## DOCUMENTO:
···
Porém, a patir dos anos 90, após dez anos de algum labor linguístico, dei-me conta de que o meu contributo para o desenvolvimento do CCV deveria ser um triângulo linguístico, abarcando a escrita, a gramática, mas também o dicionário.
Foi assim que, em 1995, após o estudo gramatical que culminou com a publicação acima referida, dei início a um novo projecto, o do Dicionário Elementar Crioulo de Cabo Verde-Português.
A área da lexicografia não é um terreno onde eu me sinto à-vontade. Porém, a carência de estudos nesse domínio, o perigo de descrioulização lexical que ameaça o CCV e ainda a necessidade de fixar a escrita das palavras, de acordo com o ALUPEC, convenceram-me a assumir um tal estudo. Tenho a consciência das limitações deste projecto que levou cinco anos a ganhar forma e conteúdo - a incompletude é a característica de todos os dicionários -, mas também tenho a consciência que o mesmo representa um contributo significativo para a afirmação de uma língua que, com tenacidade, tem resistido, e resistirá sempre, às ameaças da glotofagia.

1.2 - O estado em que se encontra a lexicografia do CCV: Os estudos linguísticos não abundam. E isto tanto na área da gramática como na da lexicografia. Quanto a este último aspecto, até ao século XIX, não conheço nenhuma referência significativa. A partir daí, e no decorrer do século XX, há algumas referências que, embora importantes, são ainda pouco expressivas. Pode-se referir aos seguintes trabalhos:  o vocabulário de A. de Paula Brito (4 páginas, modalidade crioulo-português) e que faz parte de «Apo ntamentos para a Gramática do Crioulo que se Fala na Ilha de Santiago de Cabo Verde», 1888; o Léxico do Dialecto Crioulo de Cabo Verde, de Armando Napoleão Fernandes, iniciado em 1920, cuja elaboração levou mais de 20 anos, com publicação póstuma, em 1991, e cujo conteúdo (179 páginas, crioulo-português), apesar de significativo, está ainda longe de cobrir o universo lexical do CCV; o léxico de Baltasar Lopes, português-crioulo, que integra o seu livro O Dialecto Crioulo de Cabo Verde, 1957, num total de 196 páginas, o qual apresenta apenas uma amostra do conjunto lexical caboverdiano; o glossário de Luís Romano, na variante de Santo Antão/português, com 43 páginas, integrado na sua obra Cabo Verde – renascença de uma civilização no Atlântico médio, 1970.
···
## OBJETIVO DA TAREFA:
Que autores de trabalhos lexicográficos sobre o crioulo de Cabo Verde são citados no texto acima, e quantas páginas tem o trabalho de cada um?

## BLOCO DE DADOS:
···
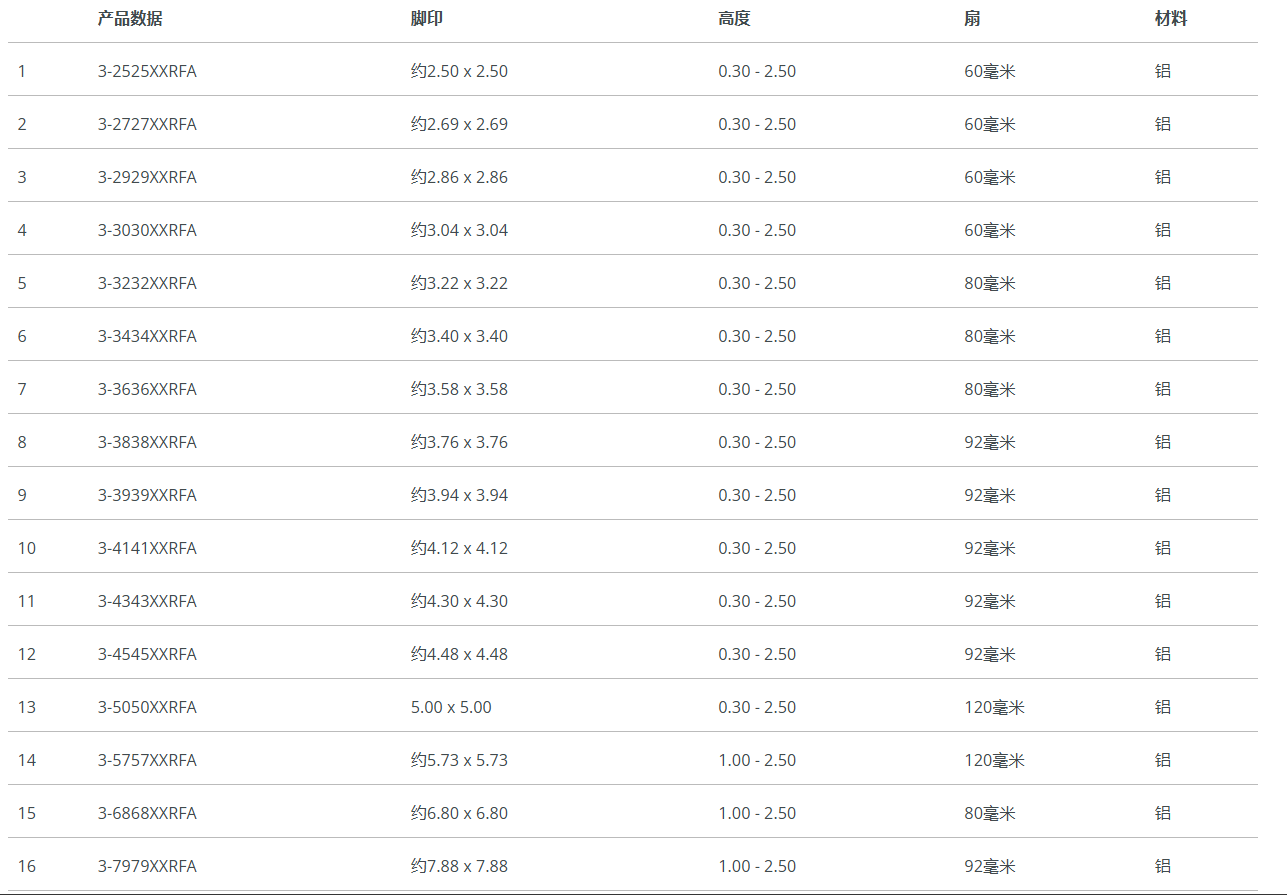Click the 高度 column header
Image resolution: width=1287 pixels, height=895 pixels.
pyautogui.click(x=734, y=19)
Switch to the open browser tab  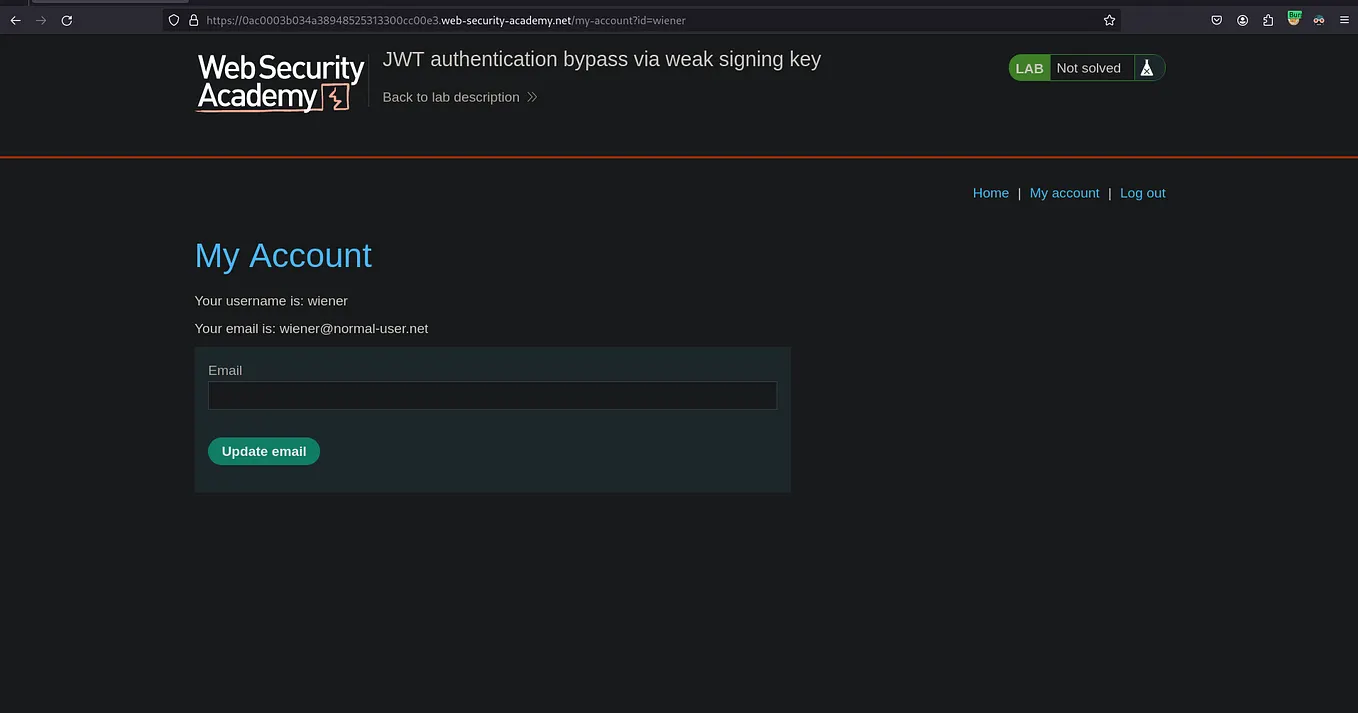(110, 4)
···
## RESPOSTA ESCRITA:
- A. de Paula Brito: 4 páginas
- Armando Napoleão Fernandes: 179 páginas
- Baltasar Lopes: 196 páginas
- Luís Romano: 43 páginas